Flow diagram of the study. PD, peritoneal dialysis.
Baseline characteristics of included patients (n=200) versus patients excluded because of missing data (n=1242)
Dietary Intake
Dietitian records on the basis of self–completed food diaries with continuous 3-day dietary histories (including a dialysis day, a weekend day, and a nondialysis day) were used to calculate the dietary intake. The dietary energy and protein intake were calculated and normalized for ideal body weight according to the European Best Practice Guidelines (19). Ideal weight in this study was calculated from the Lorentz equations differently for men and women. Dietary intake was calculated using computerized analysis (a Disk Operating System–based program MANA specially adapted for data entry and analysis of food intake records). This program was developed by the Israeli Food and Nutrition Administration on the basis of the Food Intake Analysis System of the US Department of Agriculture (20) and especially adapted to meet the needs of the Israeli population.
Dietary protein intake was also estimated by using the normalized protein catabolic rate (nPCR) calculation from the patient’s urea generation rate by urea kinetics modeling (21). Single–pool model urea kinetics were used to estimate the nPCR.
Anthropometric Measurements
Body mass index (BMI), triceps skinfold thickness (TSF), midarm circumference (MAC), and calculated midarm muscle circumference (MAMC) were measured as anthropometric variables. TSF was measured with a conventional skinfold caliper using standard techniques. MAC was measured with a plastic measuring tape. MAMC was estimated as follows: .
GNRI
GNRI was calculated from the patient’s serum albumin, body weight, and height by using the equation developed by Bouillanne et al. (22) and modifying the nutritional risk index for elderly patients.
Comorbidity Index and Clinical Outcomes
We determined the comorbidity index, which was recently developed by Liu et al. (23) and validated specifically for populations of patients on dialysis, as a measure of comorbid conditions.
Hospitalization data were obtained for all 200 patients on HD. Hospitalization was defined as any hospital admission that included at least one overnight stay in the hospital. The access-related hospitalizations were not included in the hospitalization data.
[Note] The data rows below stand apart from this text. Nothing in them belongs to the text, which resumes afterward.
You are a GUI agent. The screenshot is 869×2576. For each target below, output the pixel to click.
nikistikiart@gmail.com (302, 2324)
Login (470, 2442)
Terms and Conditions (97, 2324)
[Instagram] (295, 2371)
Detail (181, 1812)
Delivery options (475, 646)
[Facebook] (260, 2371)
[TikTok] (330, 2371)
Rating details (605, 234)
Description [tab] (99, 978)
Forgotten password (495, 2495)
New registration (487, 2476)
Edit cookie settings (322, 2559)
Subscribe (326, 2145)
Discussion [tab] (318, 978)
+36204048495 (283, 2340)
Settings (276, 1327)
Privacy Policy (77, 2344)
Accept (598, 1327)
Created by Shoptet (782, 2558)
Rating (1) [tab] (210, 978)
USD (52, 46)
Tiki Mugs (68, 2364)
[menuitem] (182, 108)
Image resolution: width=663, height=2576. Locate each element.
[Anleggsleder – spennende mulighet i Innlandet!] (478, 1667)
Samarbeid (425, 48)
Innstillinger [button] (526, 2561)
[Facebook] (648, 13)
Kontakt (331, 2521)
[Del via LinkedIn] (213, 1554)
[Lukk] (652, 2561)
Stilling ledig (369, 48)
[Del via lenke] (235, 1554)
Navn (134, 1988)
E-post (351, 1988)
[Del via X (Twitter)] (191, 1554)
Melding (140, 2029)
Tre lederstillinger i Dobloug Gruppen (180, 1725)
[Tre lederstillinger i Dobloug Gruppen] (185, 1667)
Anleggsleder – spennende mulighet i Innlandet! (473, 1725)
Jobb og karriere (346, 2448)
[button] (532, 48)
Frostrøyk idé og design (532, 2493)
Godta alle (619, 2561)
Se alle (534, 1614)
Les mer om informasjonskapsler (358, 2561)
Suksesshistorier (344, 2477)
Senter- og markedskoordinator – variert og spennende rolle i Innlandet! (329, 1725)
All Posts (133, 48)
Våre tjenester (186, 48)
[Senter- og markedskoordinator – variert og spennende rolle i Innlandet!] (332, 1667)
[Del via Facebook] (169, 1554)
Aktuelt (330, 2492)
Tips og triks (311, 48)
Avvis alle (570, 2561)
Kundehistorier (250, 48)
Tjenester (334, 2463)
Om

CVD was defined as myocardial infarction requiring coronary artery procedures, such as angioplasty or surgery, cerebrovascular accident, or peripheral vascular disease requiring angioplasty, bypass, or amputation. Cardiovascular mortality was defined as death resulting from coronary heart disease, sudden death, stroke, or complicated peripheral vascular disease.
Laboratory Evaluation
Blood samples were obtained from nonfasting patients on a midweek day predialysis, with the exception of postdialysis serum urea nitrogen to calculate urea kinetics. Albumin was measured using the bromocresol green method. All biochemical analyses, including UA, creatinine, urea, albumin, transferrin, complete blood count, triglycerides, and total cholesterol, were measured by an automatic analyzer. Additionally, serum high–sensitivity CRP was measured by a turbidimetric immunoassay.
Statistical Analyses
Data are expressed as means±SDs, medians and interquartile ranges (quartiles 1–3) for variables that did not follow a normal distribution, or frequencies as noted.
Longitudinal data were analyzed by using the Mixed model. Base models were adjusted for age, sex, diabetes status, dialysis vintage, comorbidity index, Kt/V, diuretic use, and vascular access type. F tests were used to assess the significance of the fixed effects, and P values of <0.05 were considered significant. To evaluate whether changes in time of UA associate the changes in various nutritional parameters, we included in each base model terms for individual UA by time interactions. We adjusted for baseline levels of UA when analyzing changes in nutritional parameters to minimize the likelihood of regression to the mean.
Normally distributed continuous variables were compared between the two groups using a two–sided t test, with chi-squared tests used for categorical variables and nonparametric Mann–Whitney U tests used for not normally distributed continuous variables. Associations between baseline SUA and nutritional parameters were assessed using Pearson correlation coefficients or Spearman rank order correlation coefficients in cases of skewed distribution of data. Survival analyses were examined in Cox models with UA as a time-varying predictor. Univariate and multivariate Cox regression analyses are presented as hazard ratios (HRs) and 95% confidence intervals (95% CIs).
All statistical analyses were performed using SPSS software, version 16.0 (IBM SPSS, Chicago, IL).
Results
The baseline characteristics of the cohort are shown in Table 1. The 200 patients on prevalent HD (median age, 69.0 years old; interquartile range, 59.3–77.0 years old) selected for this study included 35% women. One half of the participants (51.5%) had diabetes mellitus and a median dialysis vintage of 8.0 months. nPCR as a marker of daily protein intake, laboratory nutritional markers (albumin, creatinine, triglycerides, and transferrin), body composition parameters (BMI and TSF), and the overall nutritional status assessed by GNRI were positively correlated to SUA at baseline.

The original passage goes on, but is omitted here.